Water quality is a key factor in a battle between the owners of the Ram’s Head Inn and some residents over the possible sale of the property to a Virginia corporation that operates high-end hotels and restaurants and specializes in wedding parties and other events.

If the proposal passes muster with the Planning Board, Zoning Board of Appeals and Suffolk County Department of Health Services, Linda and James Eklund would continue to work in collaboration with Easton Porter Group, the company in question, Ms. Eklund said.

Next Tuesday, August 14, the Planning Board’s agenda is expected to include introduction of the first official plans for renovation of the Inn since landscape architect Susanna Herrmann of Southampton’s EN-Consultants outlined a preliminary proposal back in April.

Ms. Herrmann described a “modernization” of the Inn that she said would keep the natural charm intact. Those plans involve keeping 22 guest rooms, but moving most of them out of the main building to small cottages to be constructed on the property. The tennis court would be replaced by a swimming pool and spa; there would be more on-site parking; and a new septic system would be installed to serve the renovated property.

Revised plans haven’t reached the Building Department, but reportedly have been shared with members of the Planning Board in advance of next week’s meeting.

In a byzantine process, the Planning Board is likely to send the plan to the Building Department because its personnel must turn down the proposal to trigger a referral to the Zoning Board of Appeals. Since the existing Inn is a nonconforming use in a residential area, ZBA action would be needed to allow changes.

It then would take passage by the Zoning Board of Appeals for the Planning Board to get the application back for its action. And because the Inn is in the “Near Shore Overlay District” where intense development is discouraged to protect water quality, it’s possible the Conservation Advisory Committee and/or Water Advisory Committee (WAC) could also be asked for opinions on the application.

Tim Murphy, WAC chairman, lives in Little Ram. He said he’s heard concerns about water quality in the Rams, and tests his own water every month or so and has had no problem. The WAC has been asked by the Town Board to render a general opinion of the proposal. His comments, he said, are his own and don’t reflect committee opinions that could be forthcoming when the WAC meets on August 20.
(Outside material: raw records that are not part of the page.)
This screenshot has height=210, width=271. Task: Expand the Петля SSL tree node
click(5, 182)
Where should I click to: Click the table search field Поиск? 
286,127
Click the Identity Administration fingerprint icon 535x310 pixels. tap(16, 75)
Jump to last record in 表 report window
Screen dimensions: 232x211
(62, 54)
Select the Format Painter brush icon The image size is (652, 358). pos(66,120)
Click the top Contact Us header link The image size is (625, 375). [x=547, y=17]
It would be irresponsible not to factor in concerns about water in judging the application, Mr. Murphy said. He would recommend use of cisterns with trucked-in water for some purposes. Under the irrigation statute in the town code, that would be required for a swimming pool.

In an ad Ms. Eklund placed in the Reporter, she stressed the historic nature of the Inn and said Easton Porter is led by a husband-wife team who “love, restore and operate historic properties.” The proposed changes, her ad stated, emphasize what today’s travelers expect by way of private bathrooms that couldn’t be created within the main house.
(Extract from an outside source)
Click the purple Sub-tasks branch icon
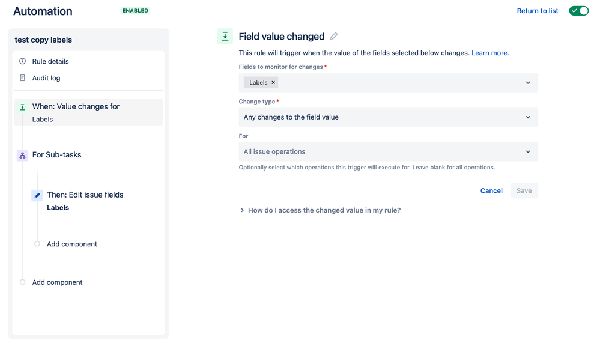600x349 pixels. pyautogui.click(x=23, y=156)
Instead, cottages would rim the site without encroaching on any setbacks, the ad said. Ms. Eklund said there are no plans for a separate wedding center or pavilion and more event activities would be able to be accommodated inside the main house.
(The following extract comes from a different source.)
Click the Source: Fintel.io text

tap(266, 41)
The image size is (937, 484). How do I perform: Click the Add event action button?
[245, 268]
A counter ad paid for by the Ram Island Association ran last week in the Reporter  charging that if the proposal is approved, it would end enforcement of zoning on Shelter Island, turning the Inn into a large-scale resort and catering facility that could host as many as 35 weddings a year. It also shows parking across from the Inn, something Ms. Herrmann said was not going to be necessary since there would be more onsite parking.

The ad mentions that preserving the quality of life here requires protecting the water supply, managing traffic and preserving open space.

The Planning Board meets at 7 p.m. Tuesday night at Town Hall.